* [Action item]
In the listing below, find the line containing "Все отзывы (186, 691)". Write out that line and every line after it to the end, exactly and only those.

** Data to process follows **

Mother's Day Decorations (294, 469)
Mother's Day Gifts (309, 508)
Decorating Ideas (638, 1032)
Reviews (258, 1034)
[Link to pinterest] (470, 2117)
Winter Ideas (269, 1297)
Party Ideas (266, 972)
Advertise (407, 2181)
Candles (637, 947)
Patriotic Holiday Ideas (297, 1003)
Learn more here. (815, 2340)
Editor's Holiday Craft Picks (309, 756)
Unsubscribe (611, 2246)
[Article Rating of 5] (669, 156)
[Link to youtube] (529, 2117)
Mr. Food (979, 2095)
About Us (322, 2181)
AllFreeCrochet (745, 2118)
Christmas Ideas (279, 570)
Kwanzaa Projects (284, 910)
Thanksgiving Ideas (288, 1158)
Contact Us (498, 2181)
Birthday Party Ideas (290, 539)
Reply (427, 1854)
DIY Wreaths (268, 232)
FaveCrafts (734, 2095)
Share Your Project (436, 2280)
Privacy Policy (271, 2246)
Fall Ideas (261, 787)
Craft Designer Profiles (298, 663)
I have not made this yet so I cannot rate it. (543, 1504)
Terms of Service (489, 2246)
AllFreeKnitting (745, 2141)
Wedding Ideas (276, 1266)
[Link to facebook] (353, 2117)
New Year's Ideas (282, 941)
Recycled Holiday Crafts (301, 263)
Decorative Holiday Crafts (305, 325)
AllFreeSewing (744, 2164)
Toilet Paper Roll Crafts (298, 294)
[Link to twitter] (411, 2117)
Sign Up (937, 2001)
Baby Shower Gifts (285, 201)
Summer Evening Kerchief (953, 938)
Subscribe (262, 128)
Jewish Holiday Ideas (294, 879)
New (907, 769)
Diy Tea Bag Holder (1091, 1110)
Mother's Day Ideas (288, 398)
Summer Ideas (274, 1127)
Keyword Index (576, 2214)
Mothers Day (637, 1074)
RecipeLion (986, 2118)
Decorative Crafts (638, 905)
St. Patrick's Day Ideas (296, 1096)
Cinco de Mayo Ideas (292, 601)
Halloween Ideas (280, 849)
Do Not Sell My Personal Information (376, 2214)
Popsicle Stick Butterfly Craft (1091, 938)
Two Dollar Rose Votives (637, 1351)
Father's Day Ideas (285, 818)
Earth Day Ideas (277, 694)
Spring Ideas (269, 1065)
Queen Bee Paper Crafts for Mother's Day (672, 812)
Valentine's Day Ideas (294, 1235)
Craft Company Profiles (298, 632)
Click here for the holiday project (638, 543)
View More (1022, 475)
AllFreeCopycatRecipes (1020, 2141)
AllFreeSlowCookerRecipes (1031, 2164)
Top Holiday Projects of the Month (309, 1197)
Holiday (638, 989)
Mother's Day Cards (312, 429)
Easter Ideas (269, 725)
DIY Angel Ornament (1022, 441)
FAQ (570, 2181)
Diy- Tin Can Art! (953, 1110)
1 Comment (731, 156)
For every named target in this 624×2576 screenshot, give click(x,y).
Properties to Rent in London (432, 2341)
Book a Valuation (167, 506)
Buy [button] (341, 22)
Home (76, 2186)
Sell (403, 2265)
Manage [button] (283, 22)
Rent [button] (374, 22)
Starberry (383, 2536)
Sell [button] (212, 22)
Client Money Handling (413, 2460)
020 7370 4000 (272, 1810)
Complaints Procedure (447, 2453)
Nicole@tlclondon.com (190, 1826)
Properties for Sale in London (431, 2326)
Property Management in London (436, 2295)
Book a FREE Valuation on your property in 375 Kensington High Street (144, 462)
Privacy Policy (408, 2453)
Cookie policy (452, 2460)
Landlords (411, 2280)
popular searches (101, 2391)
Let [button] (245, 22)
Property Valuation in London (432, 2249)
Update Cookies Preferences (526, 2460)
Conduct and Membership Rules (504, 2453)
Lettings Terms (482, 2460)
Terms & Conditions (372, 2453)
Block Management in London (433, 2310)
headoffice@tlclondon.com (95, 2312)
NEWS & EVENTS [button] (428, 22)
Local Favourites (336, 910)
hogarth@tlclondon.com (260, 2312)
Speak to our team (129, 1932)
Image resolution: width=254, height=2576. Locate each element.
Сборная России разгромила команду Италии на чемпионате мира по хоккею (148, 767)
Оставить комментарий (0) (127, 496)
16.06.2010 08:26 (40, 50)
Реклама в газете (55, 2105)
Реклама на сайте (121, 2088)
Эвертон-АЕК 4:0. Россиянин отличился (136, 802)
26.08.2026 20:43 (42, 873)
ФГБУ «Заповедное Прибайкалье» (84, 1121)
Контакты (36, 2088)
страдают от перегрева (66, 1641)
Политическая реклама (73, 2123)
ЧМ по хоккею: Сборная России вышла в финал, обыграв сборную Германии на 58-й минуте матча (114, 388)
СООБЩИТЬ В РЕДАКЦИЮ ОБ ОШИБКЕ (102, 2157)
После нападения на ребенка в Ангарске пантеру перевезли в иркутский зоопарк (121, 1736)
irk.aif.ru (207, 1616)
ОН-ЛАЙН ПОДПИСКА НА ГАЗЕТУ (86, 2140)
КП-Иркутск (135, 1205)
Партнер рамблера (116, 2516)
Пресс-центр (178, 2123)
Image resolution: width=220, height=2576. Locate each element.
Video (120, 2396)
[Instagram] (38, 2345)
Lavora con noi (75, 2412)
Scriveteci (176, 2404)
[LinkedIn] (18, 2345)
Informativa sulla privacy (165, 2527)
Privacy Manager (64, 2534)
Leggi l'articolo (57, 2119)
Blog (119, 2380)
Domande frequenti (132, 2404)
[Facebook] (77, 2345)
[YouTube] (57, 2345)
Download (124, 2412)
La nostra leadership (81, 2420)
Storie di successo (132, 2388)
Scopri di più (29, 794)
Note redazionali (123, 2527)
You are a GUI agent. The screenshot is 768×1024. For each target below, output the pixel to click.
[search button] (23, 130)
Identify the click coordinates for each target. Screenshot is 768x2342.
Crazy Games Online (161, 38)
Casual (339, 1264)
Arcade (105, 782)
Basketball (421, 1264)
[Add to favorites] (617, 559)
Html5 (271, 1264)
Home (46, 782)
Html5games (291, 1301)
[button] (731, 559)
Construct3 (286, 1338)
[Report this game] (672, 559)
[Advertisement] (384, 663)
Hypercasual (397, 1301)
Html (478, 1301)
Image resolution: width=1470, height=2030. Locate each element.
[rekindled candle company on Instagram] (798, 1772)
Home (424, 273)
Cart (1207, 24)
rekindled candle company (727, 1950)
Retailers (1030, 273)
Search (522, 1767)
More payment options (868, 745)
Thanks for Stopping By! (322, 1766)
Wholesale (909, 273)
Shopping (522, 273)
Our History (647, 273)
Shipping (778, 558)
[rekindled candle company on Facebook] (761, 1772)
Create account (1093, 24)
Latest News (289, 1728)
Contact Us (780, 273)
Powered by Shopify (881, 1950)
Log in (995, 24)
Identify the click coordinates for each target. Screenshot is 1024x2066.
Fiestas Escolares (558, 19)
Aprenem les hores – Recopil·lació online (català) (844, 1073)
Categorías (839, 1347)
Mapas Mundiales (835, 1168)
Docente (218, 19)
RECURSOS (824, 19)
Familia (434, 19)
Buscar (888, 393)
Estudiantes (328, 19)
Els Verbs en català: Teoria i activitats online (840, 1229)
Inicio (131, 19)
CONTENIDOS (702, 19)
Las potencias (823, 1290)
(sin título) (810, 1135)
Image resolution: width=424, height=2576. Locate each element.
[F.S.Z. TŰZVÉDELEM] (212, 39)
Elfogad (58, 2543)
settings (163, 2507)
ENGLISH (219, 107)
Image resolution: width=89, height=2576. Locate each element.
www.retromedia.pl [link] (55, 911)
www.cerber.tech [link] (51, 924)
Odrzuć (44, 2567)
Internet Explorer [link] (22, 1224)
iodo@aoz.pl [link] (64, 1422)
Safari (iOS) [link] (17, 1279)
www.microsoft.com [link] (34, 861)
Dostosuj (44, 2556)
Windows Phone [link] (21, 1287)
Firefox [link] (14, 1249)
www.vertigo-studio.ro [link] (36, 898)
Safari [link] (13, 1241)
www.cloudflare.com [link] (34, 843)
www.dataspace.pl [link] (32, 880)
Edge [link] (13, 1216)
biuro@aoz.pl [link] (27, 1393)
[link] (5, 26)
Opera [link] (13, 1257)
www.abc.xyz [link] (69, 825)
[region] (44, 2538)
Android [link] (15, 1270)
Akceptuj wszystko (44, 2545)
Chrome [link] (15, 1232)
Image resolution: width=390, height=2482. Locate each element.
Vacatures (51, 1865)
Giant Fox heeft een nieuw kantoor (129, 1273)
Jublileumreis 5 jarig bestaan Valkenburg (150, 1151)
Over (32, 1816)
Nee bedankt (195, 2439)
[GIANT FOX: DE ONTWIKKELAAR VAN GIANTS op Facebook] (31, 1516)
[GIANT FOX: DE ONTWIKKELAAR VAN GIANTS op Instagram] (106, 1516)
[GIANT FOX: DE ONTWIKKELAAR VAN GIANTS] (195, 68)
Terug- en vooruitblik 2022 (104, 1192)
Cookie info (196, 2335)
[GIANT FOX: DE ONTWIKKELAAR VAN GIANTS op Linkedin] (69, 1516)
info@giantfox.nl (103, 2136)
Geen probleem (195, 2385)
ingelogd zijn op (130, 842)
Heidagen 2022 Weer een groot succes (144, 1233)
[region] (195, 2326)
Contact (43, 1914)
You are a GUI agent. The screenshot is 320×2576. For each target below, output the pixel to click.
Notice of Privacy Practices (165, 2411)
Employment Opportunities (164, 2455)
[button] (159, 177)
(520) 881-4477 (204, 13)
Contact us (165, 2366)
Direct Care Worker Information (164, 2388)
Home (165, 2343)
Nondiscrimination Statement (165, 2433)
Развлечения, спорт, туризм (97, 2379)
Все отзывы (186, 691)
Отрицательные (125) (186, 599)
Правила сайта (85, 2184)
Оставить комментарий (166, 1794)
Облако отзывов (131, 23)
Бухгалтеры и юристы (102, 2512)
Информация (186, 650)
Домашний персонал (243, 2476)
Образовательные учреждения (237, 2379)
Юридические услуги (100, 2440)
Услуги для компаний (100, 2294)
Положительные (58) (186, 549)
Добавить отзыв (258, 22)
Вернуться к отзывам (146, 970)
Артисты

** End of Data to process **

* [Response area]
Все отзывы (186, 691)
Отрицательные (125) (186, 599)
Правила сайта (85, 2184)
Оставить комментарий (166, 1794)
Облако отзывов (131, 23)
Бухгалтеры и юристы (102, 2512)
Информация (186, 650)
Домашний персонал (243, 2476)
Образовательные учреждения (237, 2379)
Юридические услуги (100, 2440)
Услуги для компаний (100, 2294)
Положительные (58) (186, 549)
Добавить отзыв (258, 22)
Вернуться к отзывам (146, 970)
Артисты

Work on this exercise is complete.